Ten months later, I have a formal diagnosis, have been on and off eight different medications (including a vast array of nontraditional treatments), changed my lifestyle and diet, was forced to leave my job in the emergency department, and I am still recovering.  During this period I have also suffered a relapse, which meant 6 weeks at home confined to my bed, with such profound exhaustion that carrying a 30-minute conversation was impossible.

This relapsing-remitting course, both on a scale of weeks-to-months, but also from day-to-day, has been challenging to navigate and explain to my community. The majority of people who see me do so when I’m well enough to leave my home, and are unable to see the tremendous effort I have to put forth – every conversation, every meal together, every hour of attention to my loved ones – comes at a cost, and the omnipresent fear of causing a flare or a relapse and a resurgence of severe fatigue, insomnia, and ‘brain-fog’. And even more challenging is that on the surface, I “appear” normal.   

Because of this, long-haul COVID like many other illnesses, is a road you inevitably walk alone.

Here, in the depths of isolation, I encountered a battle with control- If you pace yourself, eat the perfect diet, stick to an exercise regimen where you do just enough but never too much, stop working, eliminate all stress, long-COVID sometimes obliges with relief for a few hours or a few days.  I recognized the beginnings of a toxic relationship– one that demands perfection in a way that life does not possibly allow.    

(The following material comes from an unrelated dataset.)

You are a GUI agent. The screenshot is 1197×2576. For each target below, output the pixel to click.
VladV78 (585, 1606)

With this recognition, I realized I had a choice- continue to fight for control or surrender into compassion and forgiveness for those moments where life and being the perfect patient disagreed. And then – slowly, I began to grow.   

Now, when I think of everything I have lost – my work, snowboarding with my family, running over the Williamsburg bridge, hiking for days, dancing my heart out, hot yoga, my amazing community, travel --- I can’t help but see everything I have gained.  

I have learned how to be still. I have discovered what it means to grieve with my full being. I have seen who I am without all that I do – and I have learned that I love that person.  I have gotten a small glimpse at what people know when they are nearing the end of their life – how much tenderness, honestly, love, wisdom, gratitude, and humility exists– only when we are confronted with the fact that we all will die one day. 

These lessons are invaluable, and undoubtedly ones I will relearn and revisit for the remainder of my life.  And for that reason, I would not change these past 10 months, and why this seemingly tragic story has a happy ending. The icing on this COVID-cake is that I am slowly starting to learn what I need to improve, and I am slowly starting to improve.

I would like to extend an offer to speak with anyone who is suffering from long-haul COVID or to their loved ones who may need support. Also, if you are a clinician and would like to learn more about this illness in your clinical practice, I would be more than happy to schedule time to chat. 


When we can be together with love and understanding, we are collectively better.